La seconde prophétie est-elle invalidée ?

Or, lorsqu’on est conseiller à la présidence, ministre d’Etat, ex-président de l’APN, ex-chef de gouvernement, ex-ministre des Affaires étrangères et ex-secrétaire général du FLN, la moindre des choses, c’est de savoir où situer ses limites, autrement dit savoir se conformer à l’obligation de réserve, surtout lorsqu’il s’agit de rapporter des propos prononcés dans un cercle restreint par le président de la République. C’est le premier palier de ce qu’on appelle culture de l’Etat. Mais Belkhadem, certainement subjugué par l’idée qu’il pourrait ainsi revenir aux commandes du FLN pour gravir les marches de son vieux rêve, n’avait que faire de l’obligation de réserve. Ce déversement de propos privés du président de la République sur la place publique avait certainement constitué une raison chez Bouteflika pour débarquer Belkhadem des postes qu’il occupait jusque-là. Et d’un !

Par ailleurs, et là aussi il s’agit des tout premiers balbutiements d’un homme politique, lorsqu’on est officiellement à un poste au pouvoir, on ne peut pas prendre part, en même temps, aux rencontres de l’opposition lorsque celle-ci oeoeuvre contre ce pouvoir. Chacun est libre d’aller où il veut, il faut cependant assumer son choix. Mais s’asseoir entre deux chaises n’a jamais été la position indiquée, surtout pour les politiques. Or, il semblerait que Belkhadem ait pris part, ces derniers temps, à des rencontres de la Coordination pour les libertés et la transition démocratique. Et cela n’a certainement pas été du goût de Bouteflika qui aurait alors été conforté dans sa décision de se passer des services de quelqu’un qu’il avait, bon an, mal an, protégé tout de même. Et de deux !

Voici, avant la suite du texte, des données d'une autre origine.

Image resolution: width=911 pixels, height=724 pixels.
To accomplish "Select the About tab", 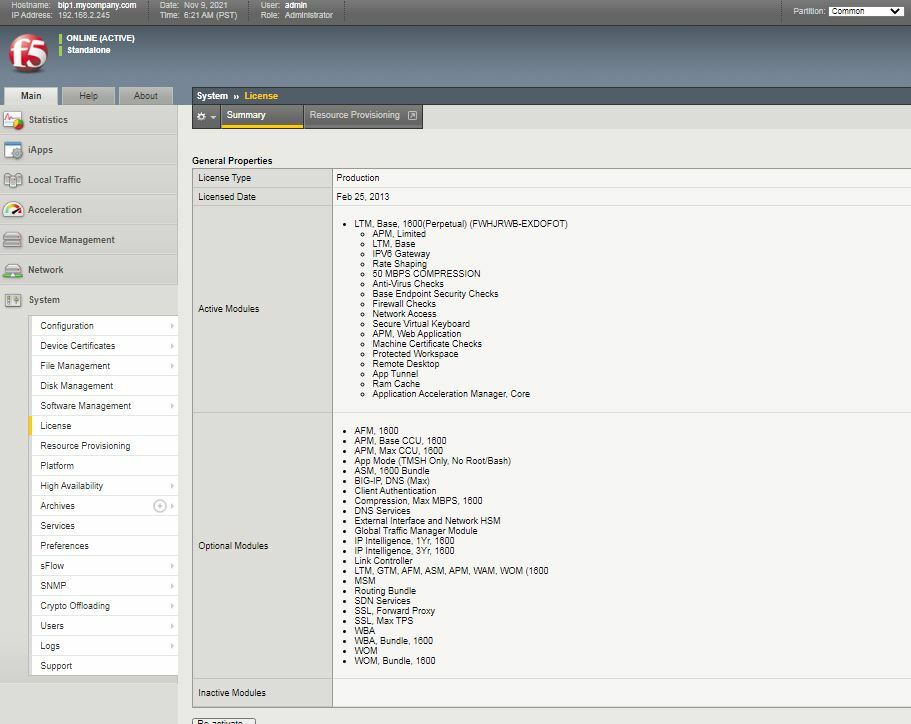I will pos(146,96).
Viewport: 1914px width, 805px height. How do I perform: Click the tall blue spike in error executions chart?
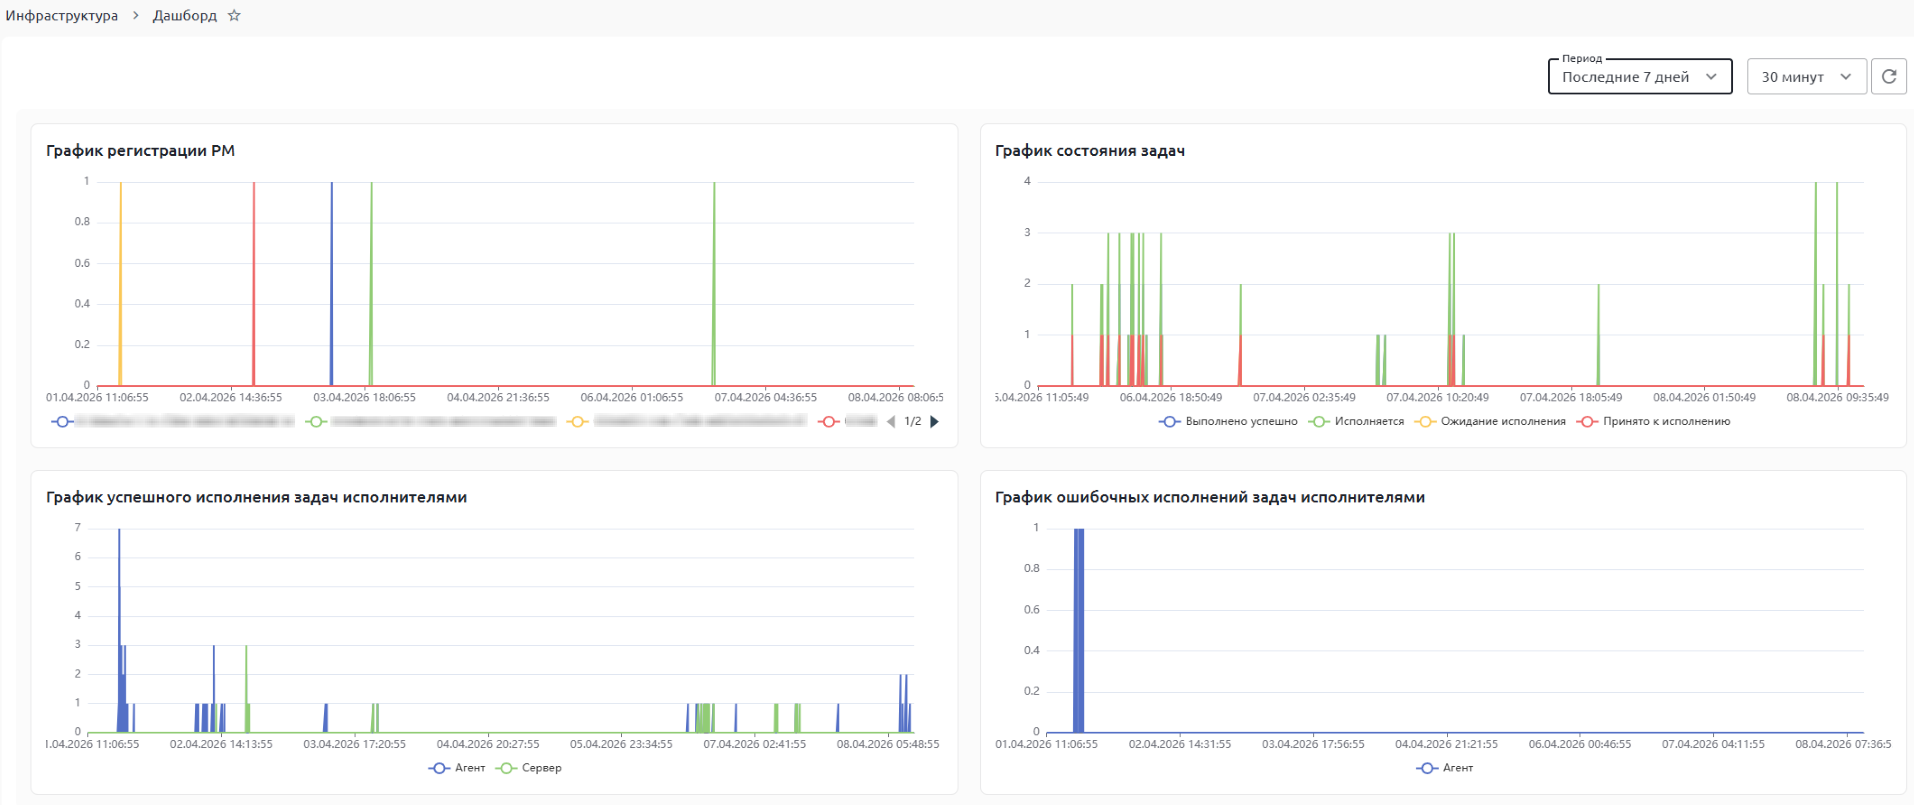click(1078, 630)
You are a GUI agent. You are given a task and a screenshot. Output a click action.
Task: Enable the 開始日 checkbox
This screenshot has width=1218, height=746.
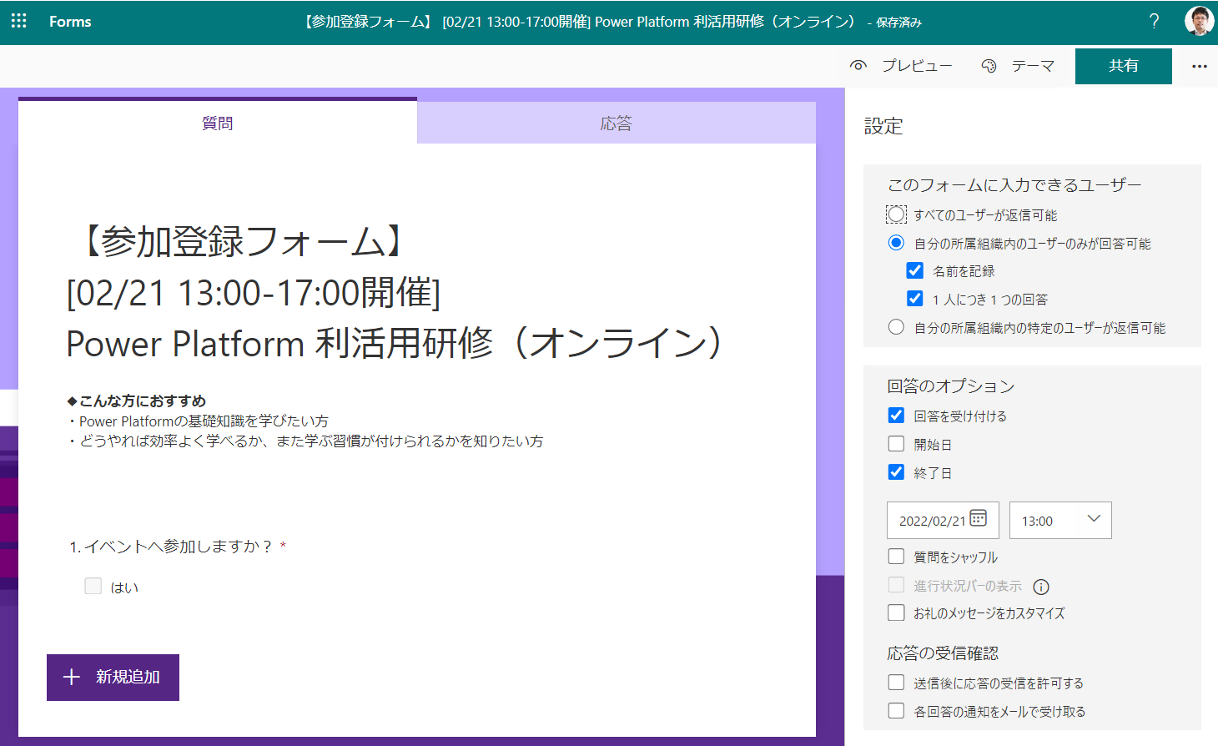pos(896,444)
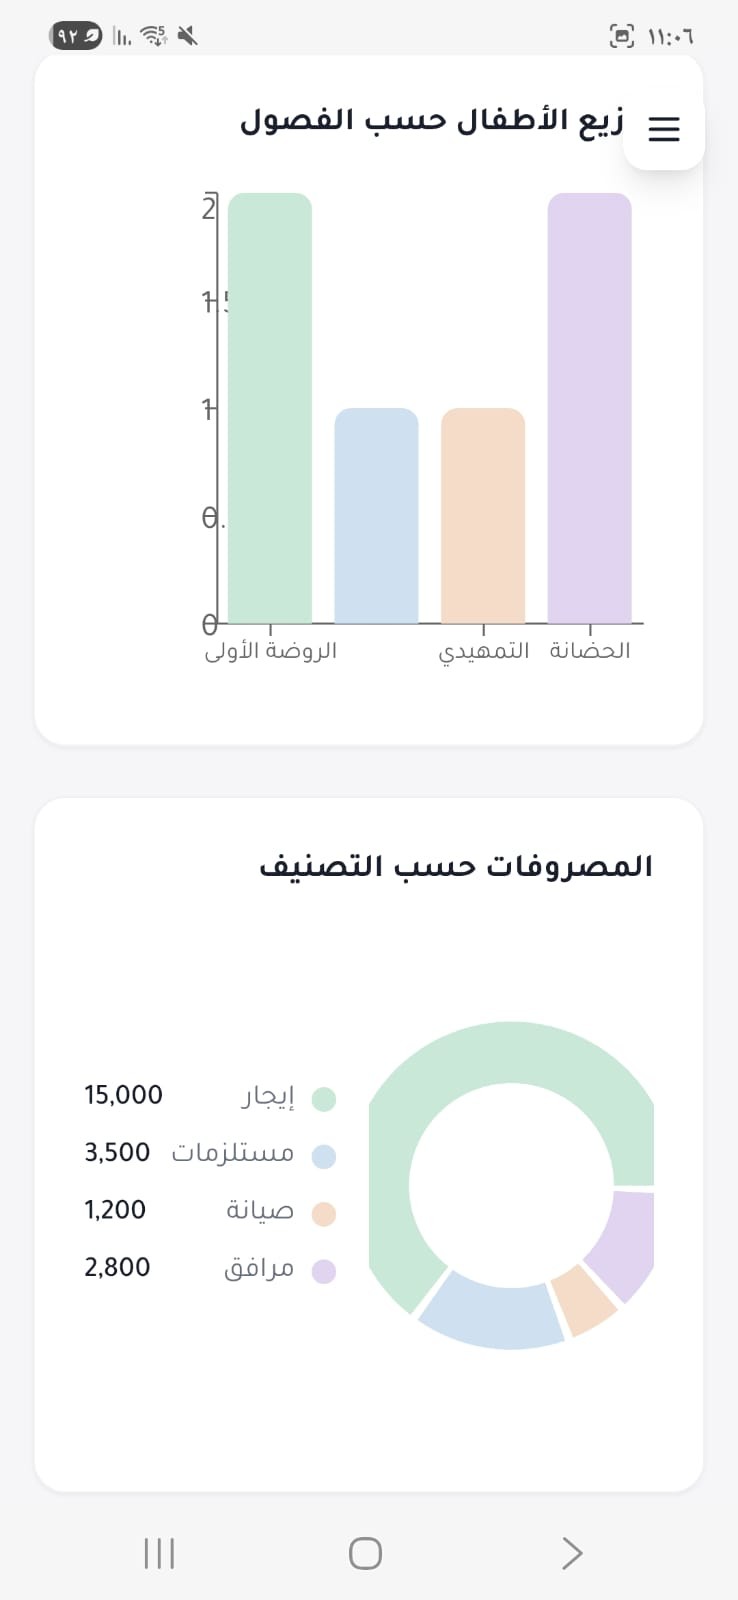Tap the screen recorder status bar icon
Image resolution: width=738 pixels, height=1600 pixels.
click(x=622, y=37)
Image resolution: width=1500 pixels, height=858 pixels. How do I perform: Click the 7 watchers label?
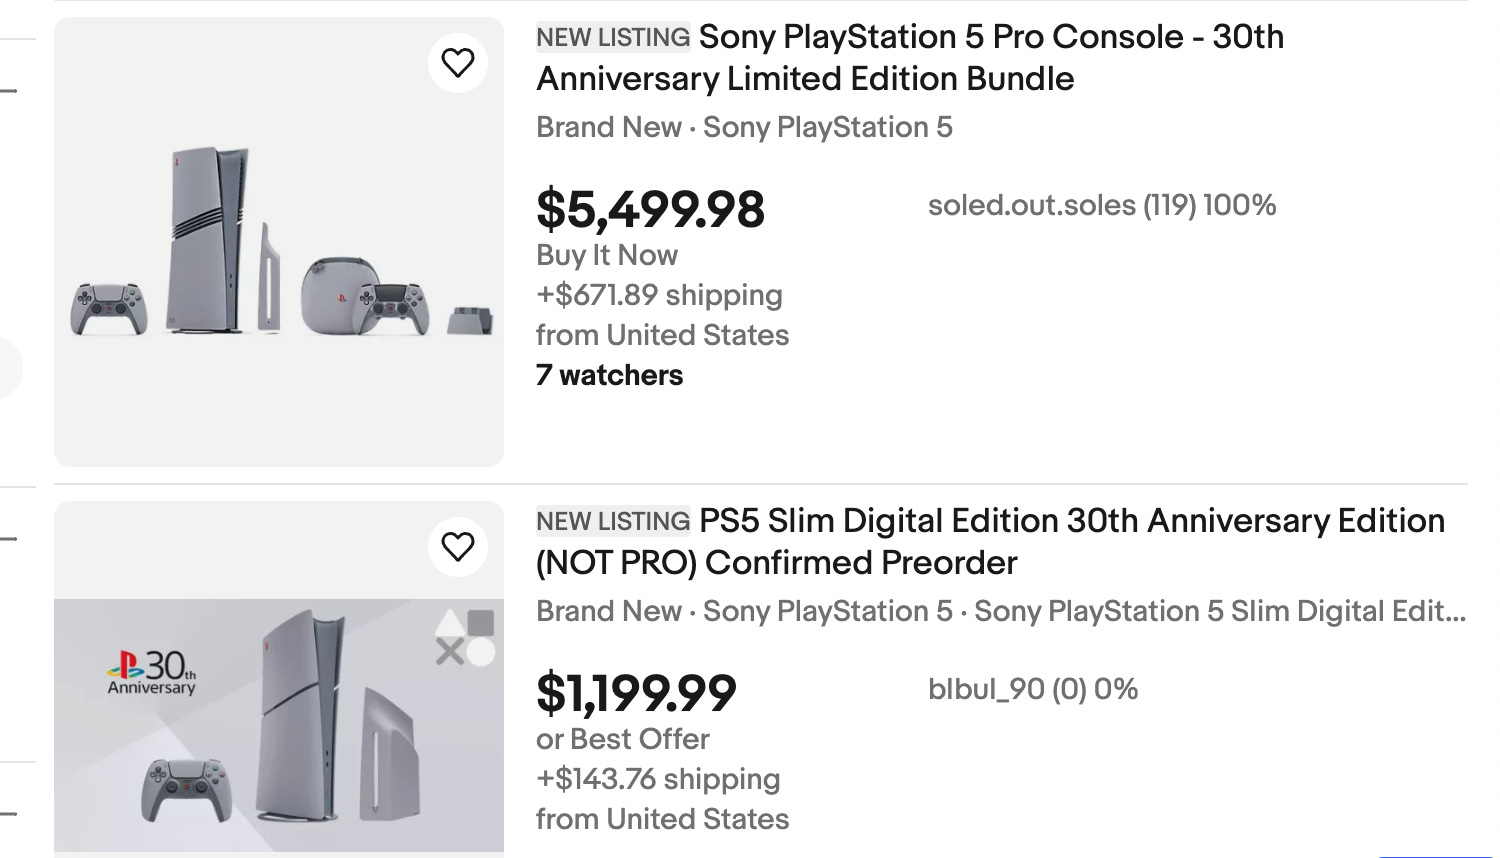609,376
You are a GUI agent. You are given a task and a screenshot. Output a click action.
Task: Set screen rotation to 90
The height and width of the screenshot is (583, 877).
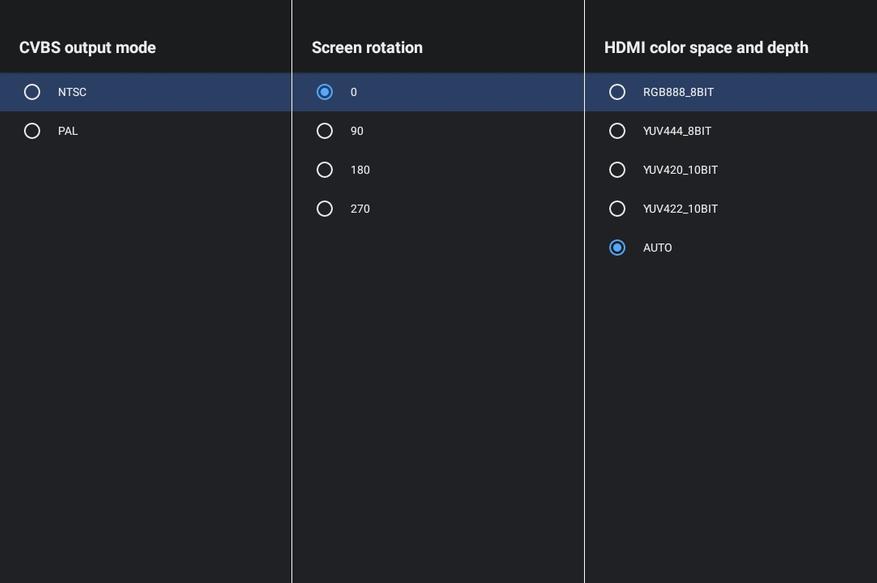coord(325,131)
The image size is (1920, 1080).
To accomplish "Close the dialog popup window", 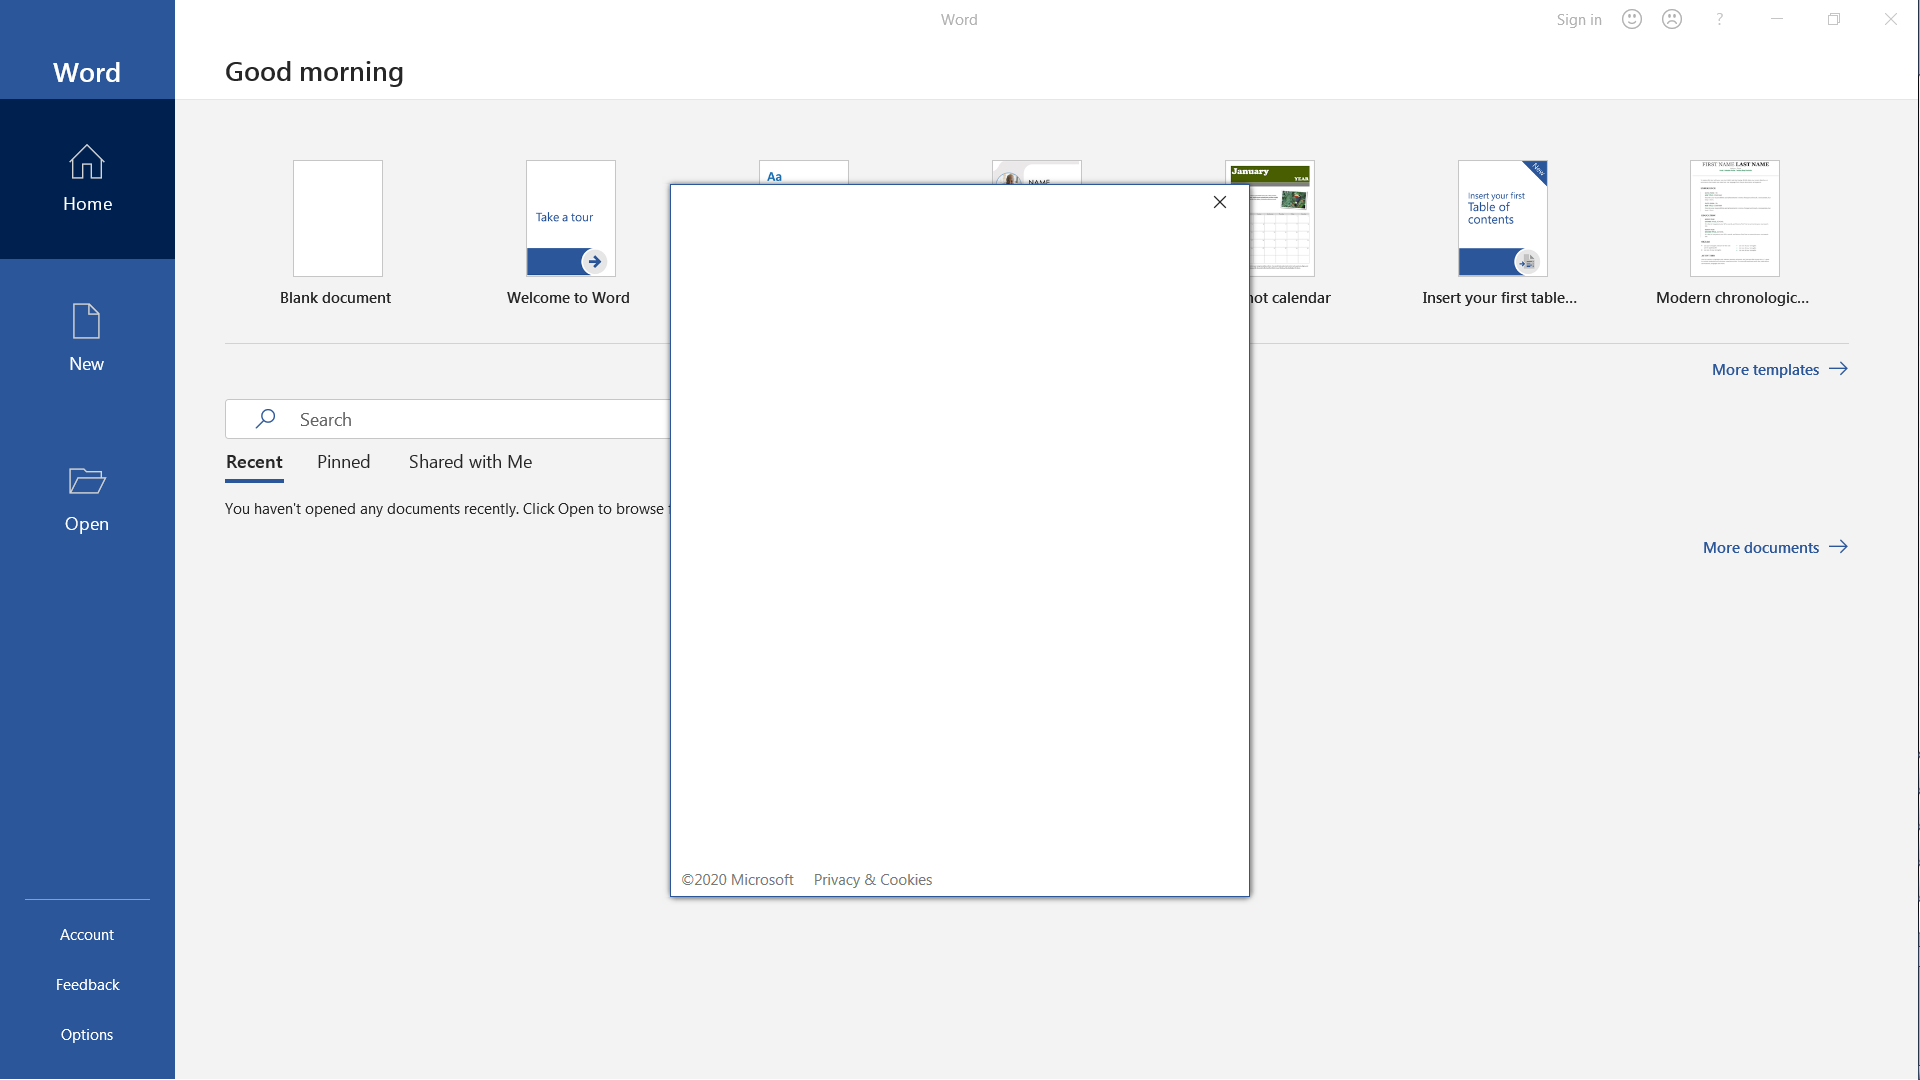I will [x=1218, y=202].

Le fait qu’il l’ait repêché après son éviction du FLN pour en faire un ministre d’Etat et un conseiller à la Présidence aurait dû le faire réfléchir plus d’une fois avant de tout faire pour mêler le nom du président à la guerre qu’il menait ouvertement contre Saâdani. Encore une fois, Belkhadem a fait preuve de manquement à la culture de l’Etat, il n’a pas su s’en tenir à ses limites et il a fini par… tomber de si haut. Pour ce qui est de sa relation avec le parti FLN, il y a tout à parier que la comission de discipline siègera sur son cas et sa radiation, annoncée, paraît très probable.

Au réveil, il regrettera sans doute d’avoir trop parlé, d’avoir trop bougé, mais qui sait, ne serait-il pas le seul responsable de la non-réalisation de la seconde prophétie de Saâdani ? Nul ne le saura jamais ! Tout ce qu’on pourrait imaginer, à chaud, c’est que la chute devrait être assez forte pour que Belkhadem se fasse oublier pour longtemps. Pour l’instant, c’est le terminus et il descend. A. H.